The following checklist serves as a tool to help you think about the reproducibility of your data analysis. Many of the questions can be thought of as having a yes/no answer. A better approach would be to see the questions as being open ended with the real question being, “What can I do to improve the status of my project on this bullet point?”. With that in mind, you’ll never get 100% of the bullets right for your project, but you’ll always be improving.

Documentation

  • Is there a README file that indicates the purpose of the project, who to contact with questions, a map of the directory structure, and a description of what software and hardware is needed to reproduce your workflow?
  • Are there README files in each folder describing the contents of the folder, how they were acquired/generated?
  • Is there a CITATION file that tells users how to site the project, data, and code?
  • Are there instructions on how to obtain the raw data and citations for those data?
  • Is there a list of dependencies with the exact version number of every external application used in the process?
  • Do you indicate dates that websites were accessed to obtain data?
  • Are there appropriate LICENSE files that specifies the license under which you’re distributing your content, data, and code?

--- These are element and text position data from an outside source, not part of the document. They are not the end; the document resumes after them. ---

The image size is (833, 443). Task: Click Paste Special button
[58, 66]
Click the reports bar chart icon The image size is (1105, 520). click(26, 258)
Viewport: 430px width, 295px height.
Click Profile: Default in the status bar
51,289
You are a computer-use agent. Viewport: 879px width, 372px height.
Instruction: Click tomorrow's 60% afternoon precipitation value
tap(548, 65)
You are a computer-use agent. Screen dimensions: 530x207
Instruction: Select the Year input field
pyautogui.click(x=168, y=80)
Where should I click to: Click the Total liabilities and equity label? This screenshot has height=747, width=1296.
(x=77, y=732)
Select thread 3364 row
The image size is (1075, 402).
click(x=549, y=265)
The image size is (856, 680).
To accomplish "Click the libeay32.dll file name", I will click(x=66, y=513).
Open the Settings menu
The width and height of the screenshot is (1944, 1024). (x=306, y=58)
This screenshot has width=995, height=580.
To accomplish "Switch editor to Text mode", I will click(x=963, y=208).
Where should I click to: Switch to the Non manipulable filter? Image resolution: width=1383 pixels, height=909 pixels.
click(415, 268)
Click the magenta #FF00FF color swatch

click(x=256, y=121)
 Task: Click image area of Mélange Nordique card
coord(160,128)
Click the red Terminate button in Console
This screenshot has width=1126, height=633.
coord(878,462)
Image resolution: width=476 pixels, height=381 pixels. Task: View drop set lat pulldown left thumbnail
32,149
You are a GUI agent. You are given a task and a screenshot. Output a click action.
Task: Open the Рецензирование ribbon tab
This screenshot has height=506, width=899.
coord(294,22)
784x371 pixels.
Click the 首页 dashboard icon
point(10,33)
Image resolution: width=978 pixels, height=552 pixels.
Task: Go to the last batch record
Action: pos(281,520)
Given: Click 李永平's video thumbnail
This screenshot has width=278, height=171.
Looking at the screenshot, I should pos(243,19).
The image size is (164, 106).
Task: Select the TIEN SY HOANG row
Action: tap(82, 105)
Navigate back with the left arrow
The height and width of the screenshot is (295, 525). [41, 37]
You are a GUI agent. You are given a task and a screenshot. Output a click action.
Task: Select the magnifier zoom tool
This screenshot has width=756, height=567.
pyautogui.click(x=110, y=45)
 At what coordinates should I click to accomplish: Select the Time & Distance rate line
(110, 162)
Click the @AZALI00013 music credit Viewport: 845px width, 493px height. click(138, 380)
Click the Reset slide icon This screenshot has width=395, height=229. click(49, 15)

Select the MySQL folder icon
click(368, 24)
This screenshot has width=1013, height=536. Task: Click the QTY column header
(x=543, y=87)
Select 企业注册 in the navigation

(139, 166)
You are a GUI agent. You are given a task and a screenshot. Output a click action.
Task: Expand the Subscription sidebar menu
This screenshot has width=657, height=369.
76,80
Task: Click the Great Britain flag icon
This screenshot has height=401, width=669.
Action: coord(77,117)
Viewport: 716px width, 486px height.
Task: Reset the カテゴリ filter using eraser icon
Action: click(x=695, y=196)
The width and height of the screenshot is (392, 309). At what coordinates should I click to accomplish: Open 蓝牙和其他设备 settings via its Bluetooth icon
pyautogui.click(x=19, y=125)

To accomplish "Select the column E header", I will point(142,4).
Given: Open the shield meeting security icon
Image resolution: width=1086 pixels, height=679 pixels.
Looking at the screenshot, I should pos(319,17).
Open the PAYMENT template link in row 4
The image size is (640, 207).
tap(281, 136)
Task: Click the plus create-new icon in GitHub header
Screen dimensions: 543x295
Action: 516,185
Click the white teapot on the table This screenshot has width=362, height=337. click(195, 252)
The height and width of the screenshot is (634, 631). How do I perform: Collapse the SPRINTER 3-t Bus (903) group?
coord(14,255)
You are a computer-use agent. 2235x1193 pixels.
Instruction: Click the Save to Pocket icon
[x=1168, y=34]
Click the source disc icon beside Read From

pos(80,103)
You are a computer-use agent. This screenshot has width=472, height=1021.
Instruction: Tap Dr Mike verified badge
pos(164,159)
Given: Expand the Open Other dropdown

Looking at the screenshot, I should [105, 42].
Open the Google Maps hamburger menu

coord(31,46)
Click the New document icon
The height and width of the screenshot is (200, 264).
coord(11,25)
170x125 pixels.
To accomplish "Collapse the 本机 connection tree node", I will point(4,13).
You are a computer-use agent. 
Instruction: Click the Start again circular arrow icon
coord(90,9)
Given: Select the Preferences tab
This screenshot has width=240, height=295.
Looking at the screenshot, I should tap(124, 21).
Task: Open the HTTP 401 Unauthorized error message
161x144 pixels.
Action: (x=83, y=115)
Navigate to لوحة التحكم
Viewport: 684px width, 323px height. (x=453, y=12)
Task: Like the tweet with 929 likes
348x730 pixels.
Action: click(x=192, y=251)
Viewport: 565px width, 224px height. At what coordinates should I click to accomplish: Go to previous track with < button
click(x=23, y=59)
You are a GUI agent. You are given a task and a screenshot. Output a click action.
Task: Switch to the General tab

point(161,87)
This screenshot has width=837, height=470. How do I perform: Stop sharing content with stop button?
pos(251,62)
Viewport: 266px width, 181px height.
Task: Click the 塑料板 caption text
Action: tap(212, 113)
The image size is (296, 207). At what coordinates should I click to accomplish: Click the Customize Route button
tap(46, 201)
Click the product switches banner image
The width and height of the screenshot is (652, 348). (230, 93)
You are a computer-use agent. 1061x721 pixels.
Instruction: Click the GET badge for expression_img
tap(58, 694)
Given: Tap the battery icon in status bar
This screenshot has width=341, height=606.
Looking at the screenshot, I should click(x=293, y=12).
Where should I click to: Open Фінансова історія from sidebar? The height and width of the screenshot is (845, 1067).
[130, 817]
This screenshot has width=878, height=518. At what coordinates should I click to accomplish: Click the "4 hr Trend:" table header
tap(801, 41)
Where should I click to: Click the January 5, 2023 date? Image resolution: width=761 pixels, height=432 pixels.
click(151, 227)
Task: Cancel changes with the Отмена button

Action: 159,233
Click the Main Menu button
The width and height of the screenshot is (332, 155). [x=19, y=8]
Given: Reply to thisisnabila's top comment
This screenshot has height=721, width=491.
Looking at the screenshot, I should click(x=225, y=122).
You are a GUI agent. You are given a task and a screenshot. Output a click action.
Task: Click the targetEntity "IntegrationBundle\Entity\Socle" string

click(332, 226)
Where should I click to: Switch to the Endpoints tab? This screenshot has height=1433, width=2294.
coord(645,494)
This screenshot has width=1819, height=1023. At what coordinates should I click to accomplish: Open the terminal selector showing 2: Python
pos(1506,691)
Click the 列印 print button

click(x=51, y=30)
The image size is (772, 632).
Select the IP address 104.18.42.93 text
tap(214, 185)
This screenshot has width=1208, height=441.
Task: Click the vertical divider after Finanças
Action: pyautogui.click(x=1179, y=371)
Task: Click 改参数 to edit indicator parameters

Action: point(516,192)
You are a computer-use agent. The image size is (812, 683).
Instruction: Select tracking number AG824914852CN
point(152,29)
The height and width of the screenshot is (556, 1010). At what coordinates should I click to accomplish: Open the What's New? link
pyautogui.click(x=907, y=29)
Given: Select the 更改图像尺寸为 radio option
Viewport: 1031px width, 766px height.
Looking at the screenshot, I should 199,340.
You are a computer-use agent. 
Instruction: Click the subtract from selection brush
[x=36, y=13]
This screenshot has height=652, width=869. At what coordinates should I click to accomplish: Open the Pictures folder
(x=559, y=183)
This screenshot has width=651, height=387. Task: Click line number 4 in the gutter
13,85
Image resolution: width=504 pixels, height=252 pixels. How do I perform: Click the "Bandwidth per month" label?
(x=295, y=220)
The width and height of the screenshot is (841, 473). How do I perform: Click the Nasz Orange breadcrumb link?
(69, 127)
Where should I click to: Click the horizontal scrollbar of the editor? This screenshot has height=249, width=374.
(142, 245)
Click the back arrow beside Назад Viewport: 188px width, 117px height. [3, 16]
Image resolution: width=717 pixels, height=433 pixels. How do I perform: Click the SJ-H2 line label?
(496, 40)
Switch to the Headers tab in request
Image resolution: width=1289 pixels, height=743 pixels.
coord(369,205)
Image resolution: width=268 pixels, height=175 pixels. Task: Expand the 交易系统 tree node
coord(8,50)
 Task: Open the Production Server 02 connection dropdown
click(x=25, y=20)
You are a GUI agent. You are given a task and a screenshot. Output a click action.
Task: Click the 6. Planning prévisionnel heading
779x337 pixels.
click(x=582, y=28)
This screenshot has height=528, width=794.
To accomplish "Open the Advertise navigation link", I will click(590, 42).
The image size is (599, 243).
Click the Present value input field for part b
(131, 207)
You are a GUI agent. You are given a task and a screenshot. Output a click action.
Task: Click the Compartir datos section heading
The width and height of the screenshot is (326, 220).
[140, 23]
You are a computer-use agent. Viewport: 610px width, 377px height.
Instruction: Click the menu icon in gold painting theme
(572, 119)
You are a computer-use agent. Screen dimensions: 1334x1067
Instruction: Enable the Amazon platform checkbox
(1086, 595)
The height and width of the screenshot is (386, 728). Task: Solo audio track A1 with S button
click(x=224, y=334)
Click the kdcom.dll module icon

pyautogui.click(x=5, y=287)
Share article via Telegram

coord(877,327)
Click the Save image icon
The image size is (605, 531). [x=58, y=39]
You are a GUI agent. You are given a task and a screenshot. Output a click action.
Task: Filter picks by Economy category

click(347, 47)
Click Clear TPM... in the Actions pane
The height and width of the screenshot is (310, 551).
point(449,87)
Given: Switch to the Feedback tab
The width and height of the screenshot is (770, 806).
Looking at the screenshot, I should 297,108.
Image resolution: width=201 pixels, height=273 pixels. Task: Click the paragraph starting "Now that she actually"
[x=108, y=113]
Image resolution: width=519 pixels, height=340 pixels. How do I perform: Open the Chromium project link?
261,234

Have you edited them to include informations pertinent to your project?
  • Have you noted the license(s) for others peoples’ content, data, and code used in your analysis?
  • For analyses that utilize a random number generator, have you noted the underlying random seed(s)? Do you state the other seeds that you have tested the results with?
  • Is your code well documented?
  • Do you use a self-commenting coding practice?
  • Do each of your scripts have a header indicating the inputs, outputs, and dependencies?
  • Is it documented how files relate to each other?

Organization

  • Are all data, code, results, and documentation housed within a monophyletic folder structure?
  • Is this folder structure under version control?
  • Is the project’s repository publicly avaialable?
  • Are there assurances that this repository will remain accessible?
  • Is your project folder structured to separate your data, code, documentation, and results?
  • Does your code run from the project’s home directory and output to the appropriate directory?
  • Are your raw and processed data files separated?
  • Is your raw data truly raw or has it been manipulated?
  • Are files that store manually-entered data structured to be easily read by a computer?
  • Do files use a consistent naming scheme that indicates what they contain?
  • Is there a mechanism in place to archive large files?
  • When using other people’s data, are you defensive against tarbombs?

Automation

  • Is the project under the control of a makefile? Could one run make clean; make?
  • How long would it take to rebuild your directory system if your hard drive failed?
  • Is manual manipulation of data kept to a minimum?
  • If manual manipulation is required, is there sufficient documentation to re-do the manipulation
  • Does data processing make use of open software code
  • How sensitive are results to differences in operating system, dependency versions?
  • Is code written to be flexible enough to the addition of new data?
  • Does code include unit tests to confirm that it does what you think it does?
  • Does your repository make use of continuous integration tools to insure internal reproduciblity?

Publication

  • Are papers and reports from the project generated using literate programming tools so that results are not hard-coded?
  • Did you include a reproducibility statement or declaration at the end of your paper(s)?
  • Did you archive preprints of resulting papers in a public repository?
  • Did you release the underlying code and new data at the time of submitting a paper?
  • What mechanisms are in place to insure your project remain accessible and reproducible in 5 years?